Labour relations problems that the chain faces involve unions and employees who work for their suppliers. For instance, the company had a conflict with the tomato pickers association who wanted the chain to compel its suppliers to raise the pay for the pickers. The company was in a dilemma on whether to comply, given that there were legal issues involved. The situation escalated when some of its employees were found spying the unions. Such issues created a conflict that may have involved the government. Consequently, the organization might lose the goodwill of the public and its customers to competitors.
Welfare organizations criticized the sensitivity of fast food restaurants considering nutrition aspect of their products. The major concern arises from the high fat content of the products sold by fast food restaurants. In addition, fast food restaurants are accused of failing to label their products and showing the ingredients so that consumers appears unable to make informed decisions. This is a great challenge for Burger King because when consumers change their tastes because of health concerns, the organization needs to change its menus and ingredients to meet the customer needs. The problem with such rapid changes is that it may become so costly that the sales may not cover the costs and retain a profit.

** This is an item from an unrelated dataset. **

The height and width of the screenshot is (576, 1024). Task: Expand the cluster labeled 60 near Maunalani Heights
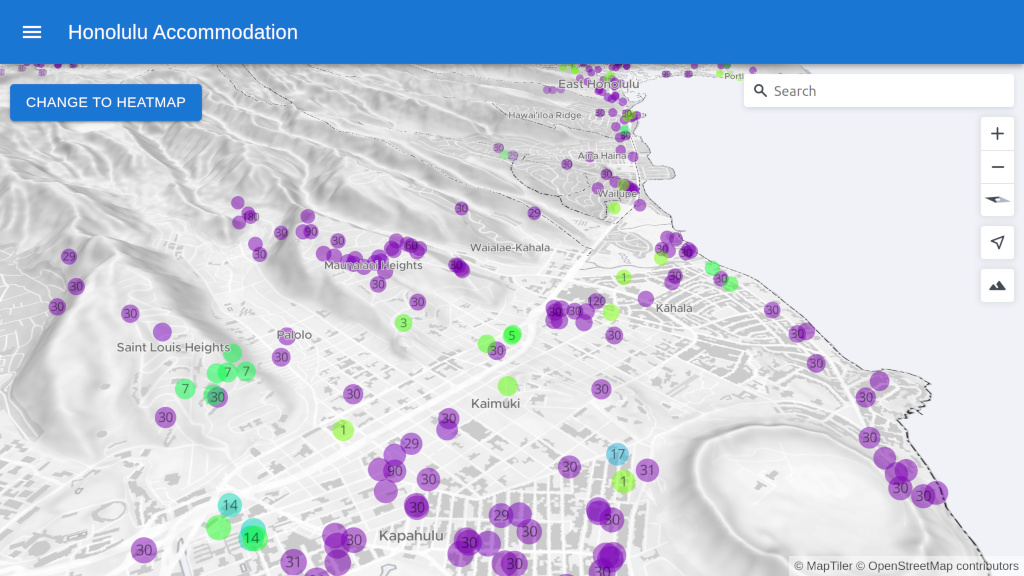tap(412, 245)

Differences in cultural norms around the world have challenged the application of a uniform strategy for Burger King. The menus that have worked perfectly in some countries may perform differently in others. This happens because of cultural aspects that regulate peoples eating habits in different cultural settings. For instance, in 2005, Burger King created a pre-packaged ice cream, the silhouette of which resembled the name of God in Islam. This infuriated Muslim people who started prompting the corporation to recall and repackage it. Such issues are likely to occur as the firm undertakes an expansion strategy on the global scale. The cultural aspect of operations is complex and unpredictable. As such, it may consume large amounts of resources such as recalling costs and repackaging costs of the ice cream product.
Geopolitical issues include political instability and the relationship between countries within which the restaurant operates. Burger King has faced such issues in the Middle East, where its establishment of a franchise in West Bank was perceived as a gesture of support for the occupation of Israel in Palestinian territories. The Arab league threatened to cancel licenses of Burger King franchises in 22 countries. Consequently, the company closed down the franchise in the West Bank, leading to outrage by Jewish organizations in America. Other geopolitical issues of this type may arise in various regions of the world and make operations difficult.
Currency exchange rates vary from one region of the world to another and affect the amount of profit companies earn. Burger King is not an exception since it operates in different parts of the world. When the value of dollar is weak as compared to other world currencies, the company's revenues and profits are low. On the other hand, when the dollar value is high, the profits and revenues increase.
Companys Future Outlook
The company is likely to become more competitive than it is when its global expansion strategy becomes a success. The increased market share in the world is likely to translate to increased earnings and positive changes in economies of scale. Its refranchising campaign will boost its financial strength, enabling it to outperform competitors.